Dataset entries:

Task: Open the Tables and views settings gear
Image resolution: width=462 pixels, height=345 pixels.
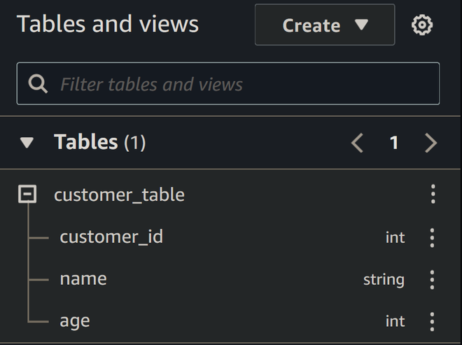Action: 422,26
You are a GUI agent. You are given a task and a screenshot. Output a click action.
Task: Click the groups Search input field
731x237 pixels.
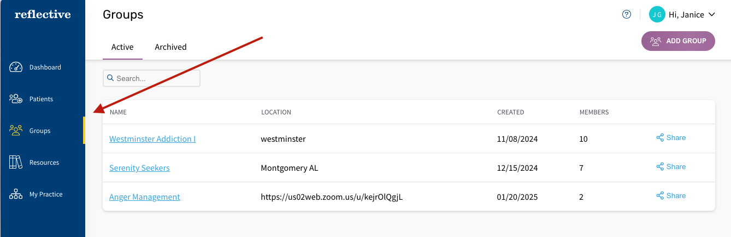click(156, 78)
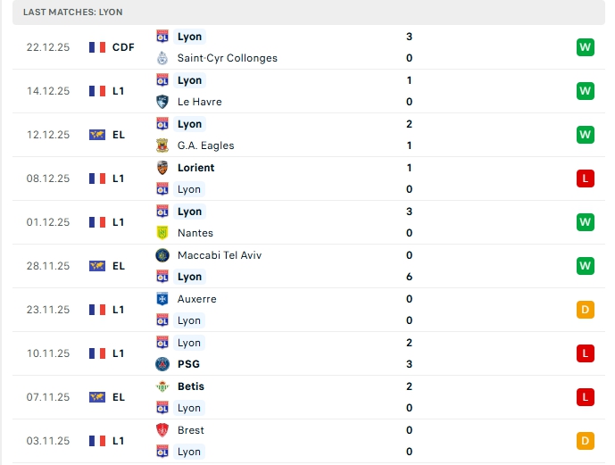Click the green W badge for Lyon–Le Havre
This screenshot has width=615, height=465.
(586, 91)
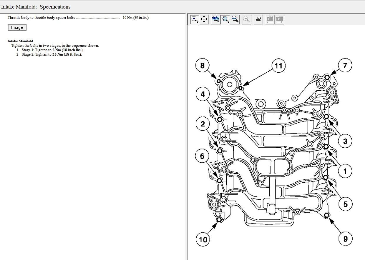Click callout number 11 in the diagram

(278, 66)
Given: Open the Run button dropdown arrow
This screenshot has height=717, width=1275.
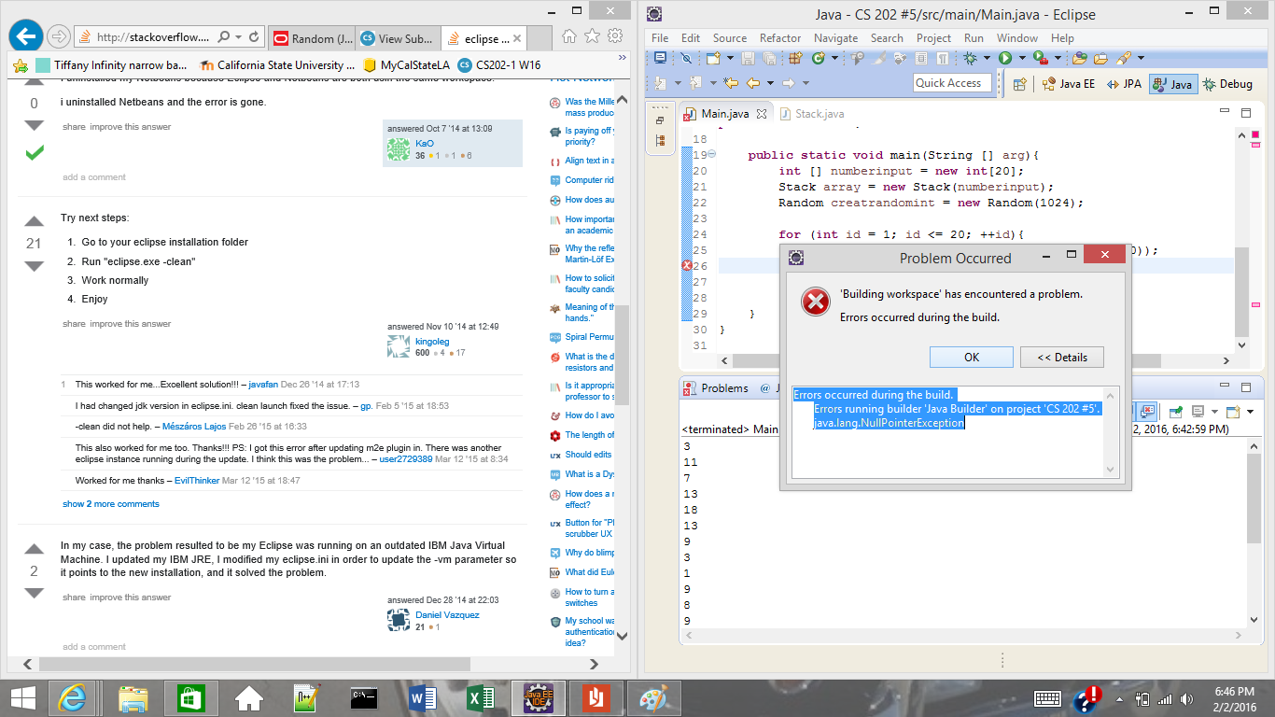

• _WHAT YOU HAVE TO DO_: Having removed the pictures, write out the records exactly as they stand.

• _ANSWER TO THIS EXERCISE_:
Task: Open the Tables and views settings gear
Image resolution: width=462 pixels, height=345 pixels.
Action: 422,26
You are a GUI agent. You are given a task and a screenshot. Output a click action.
Task: Click the groups Search input field
731x237 pixels.
click(156, 78)
Click the green W badge for Lyon–Le Havre
This screenshot has width=615, height=465.
(586, 91)
Click callout number 11 in the diagram

(278, 66)
Given: Open the Run button dropdown arrow
This screenshot has height=717, width=1275.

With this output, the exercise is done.